◆ PROBLEM DESCRIPTION: Without pictures, output exactly the lines running from the line containing "You are a computer-use" to the end of the listing below.
BEGIN DATA
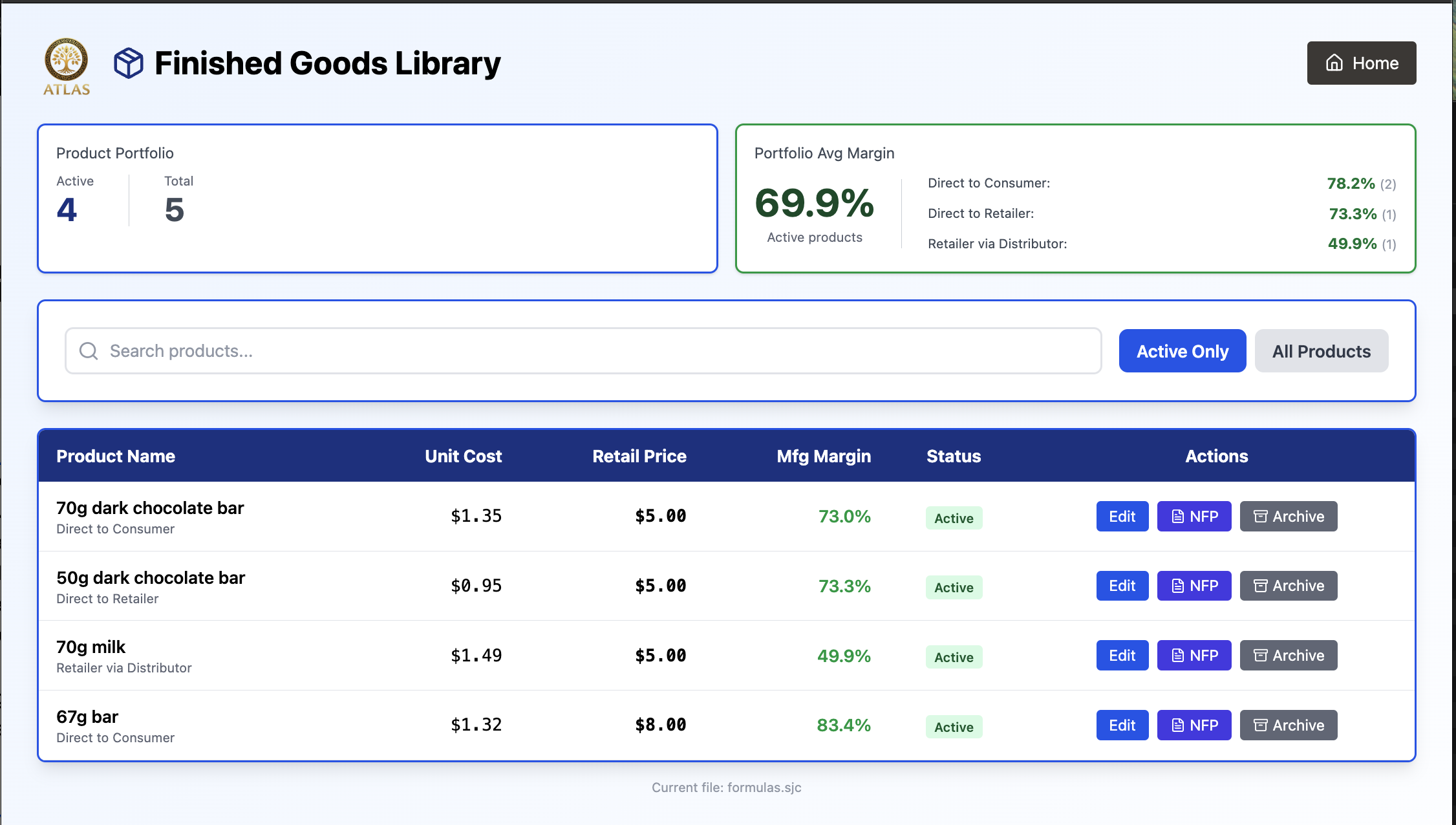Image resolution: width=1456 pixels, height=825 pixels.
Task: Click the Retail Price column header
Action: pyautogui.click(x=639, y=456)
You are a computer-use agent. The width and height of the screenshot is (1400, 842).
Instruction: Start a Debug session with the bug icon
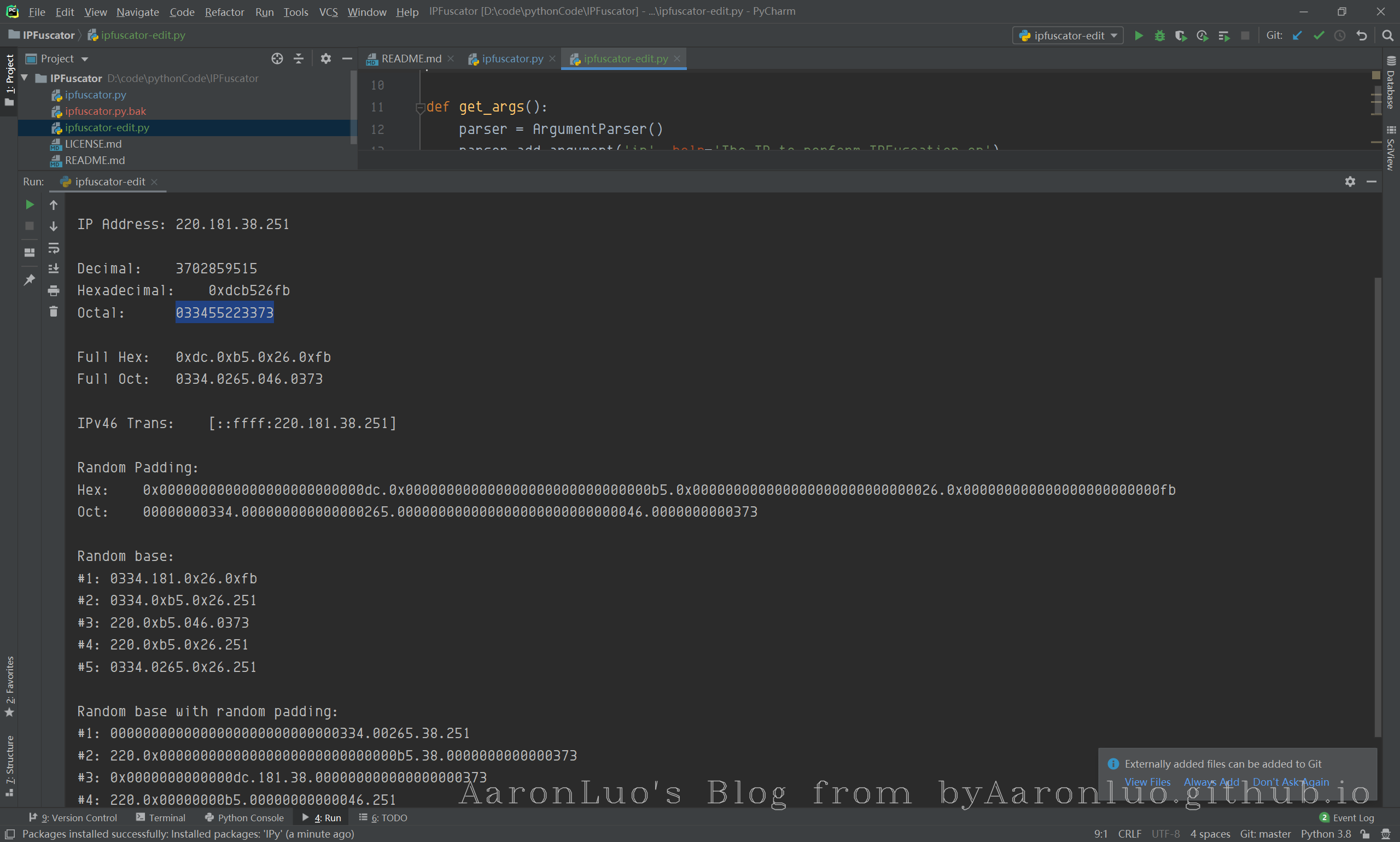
END DATA
◆ RESULT:
You are a computer-use agent. The width and height of the screenshot is (1400, 842).
Instruction: Start a Debug session with the bug icon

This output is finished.